CSIRO Publishing has proudly published Emu – Austral Ornithology on behalf of BirdLife Australia since 2001. As part of its commitment to this partnership, CSIRO Publishing sponsors the Emu – Austral Ornithology Research Award.
Administered by BirdLife Australia as part of its suite of distinguished awards and grants, the Emu – Austral Ornithology Research Award bestows up to $5,000 annually to support projects with a strong research focus.
Applications are open to Honours, Masters and PhD students who are BirdLife members, for funding toward current research being undertaken at an Australian tertiary institution. Applications are encouraged in the areas of ecology or behaviour of Australian birds; evolution of native or invasive birds within Australia; and modelling of ecological processes of relevance to Australian birds.
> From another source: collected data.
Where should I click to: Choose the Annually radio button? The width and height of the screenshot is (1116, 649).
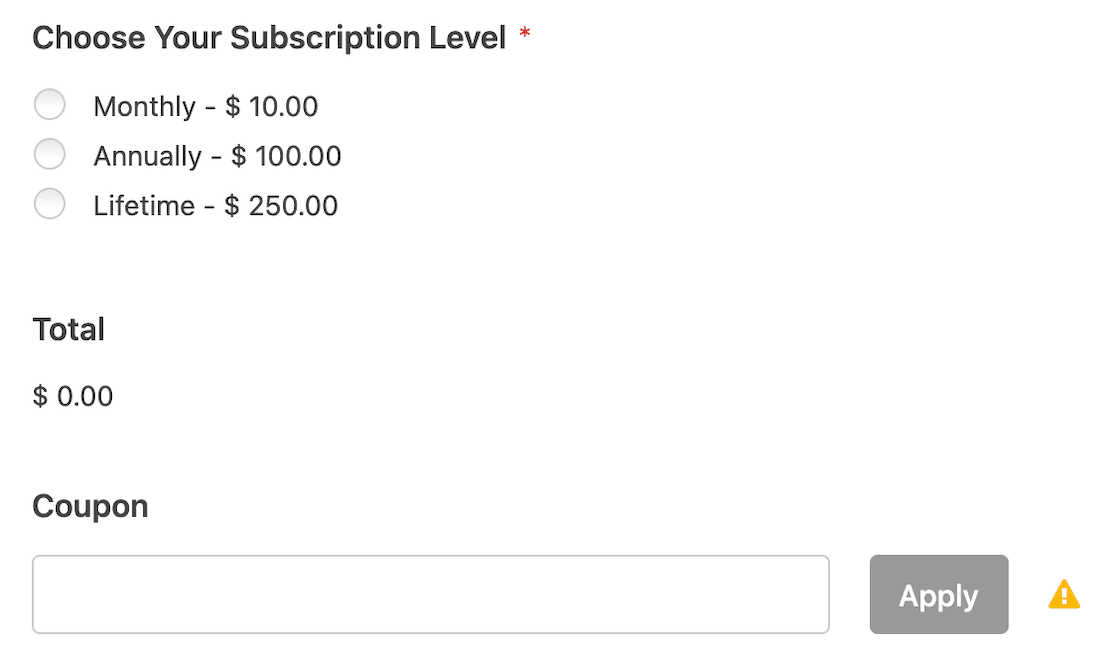click(x=50, y=154)
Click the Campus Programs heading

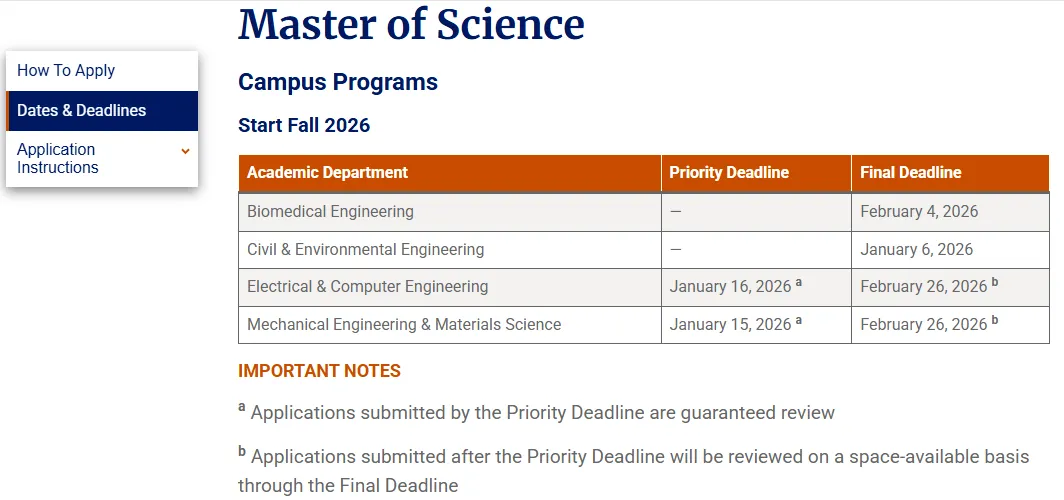338,82
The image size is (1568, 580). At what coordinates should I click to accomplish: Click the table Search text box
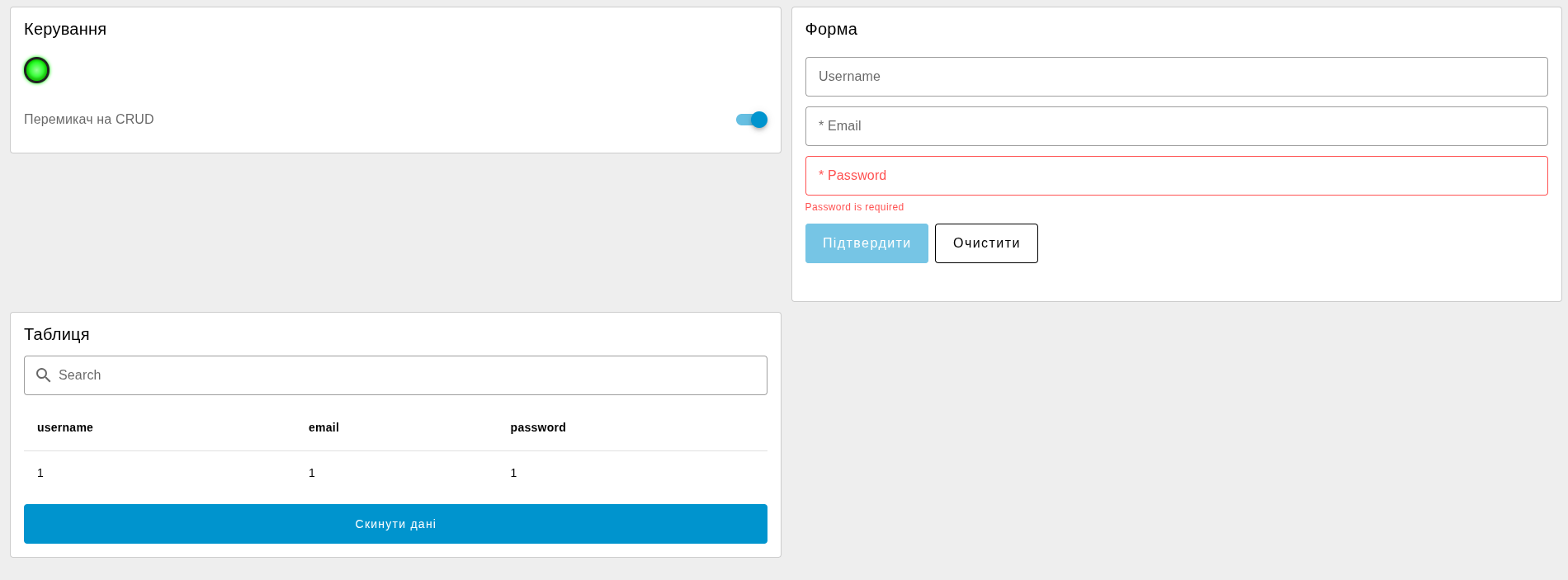404,375
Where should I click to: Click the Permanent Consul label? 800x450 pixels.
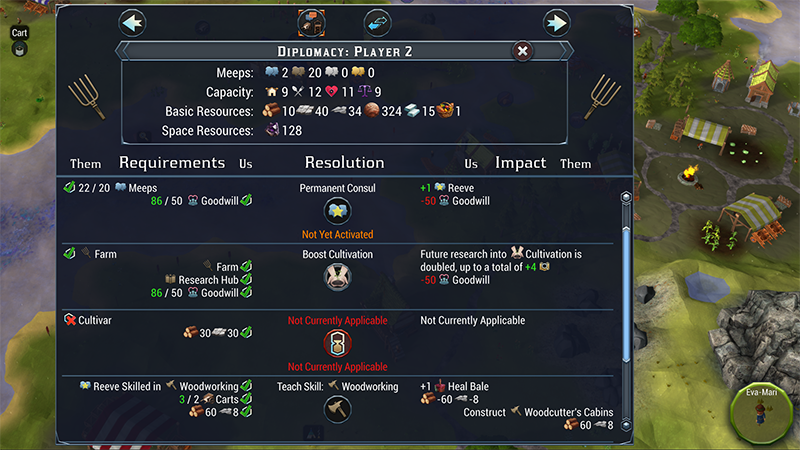[x=338, y=187]
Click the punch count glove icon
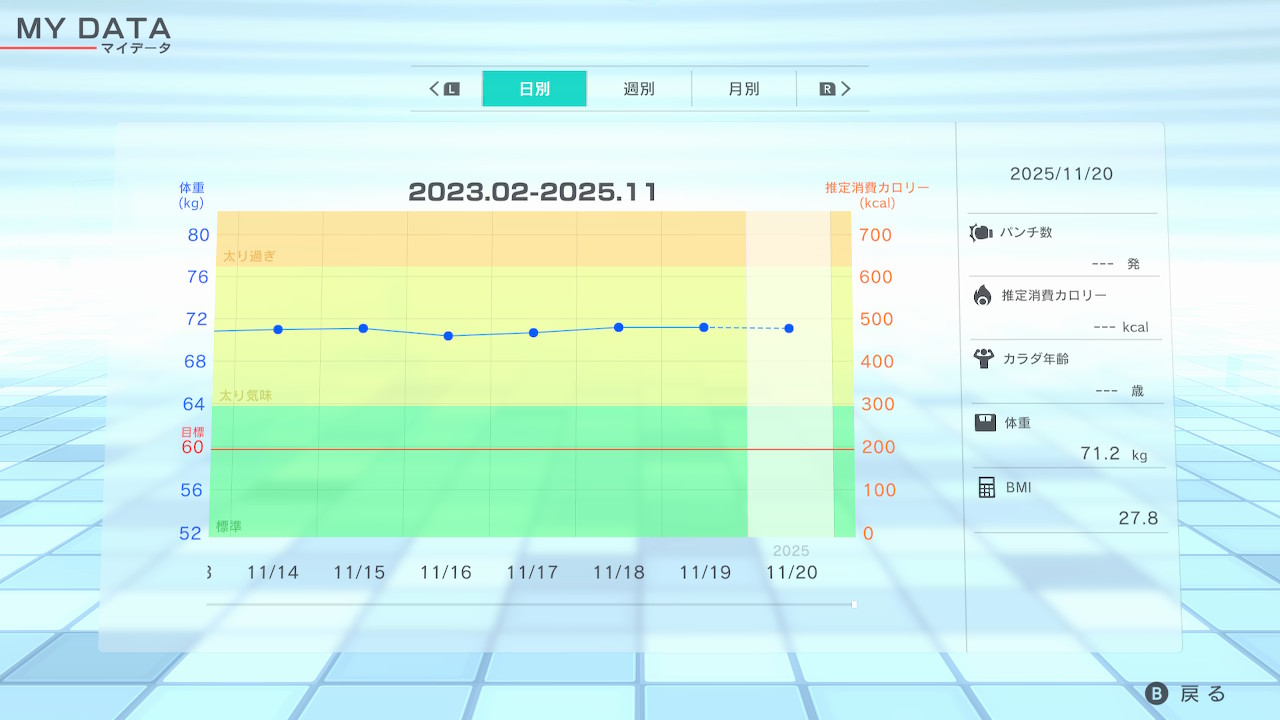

Applications are assessed on the quality and significance of the research project; the novelty and strength of the science; the justification for a grant in the context of the overall budget of the project; and the track record of the student and the likelihood of the project achieving its objectives.
- 2015: Gemma Carroll, Macquarie University
Assessing the potential effects of climate change on the foraging ecology, physiology and distribution of little penguins in NSW
The objectives of this project are to investigate the potential effects of climate change on the foraging ecology, energetics and distribution of little penguins in NSW, Australia using respirometry, accelerometry, GPS tracking and measurement of physiological traits to assess the vulnerability of this species to a changing environment and to determine how heat stress affects juvenile little penguins.
- 2014: Amy Slender, Flinders University
Assessing gene flow between and across two diverging populations of the threatened Thick-billed Grasswren (Amytornis modestus) in the arid zone
The objectives of this project are to identify patterns of gene flow between two Thick-billed Grasswren subspecies; to quantify ecological differences between their habitats in relation to patterns of gene flow; to test if song differs between the two subspecies; to compare their morphological traits and sexual dimorphism, in relation to patterns of gene flow; and to quantify differences in blood parasite prevalence or diversity between the two subspecies.
- 2013: Amanda Edworthy, Australian National University
Causes of decline in Forty-spotted Pardalotes
The objectives of the project are to quantify threats to forty-spotted pardalote populations and assess their relative importance; to identify barriers to dispersal and establishment of populations in unoccupied habitat; and to determine the future viability of forty-spotted pardalote populations.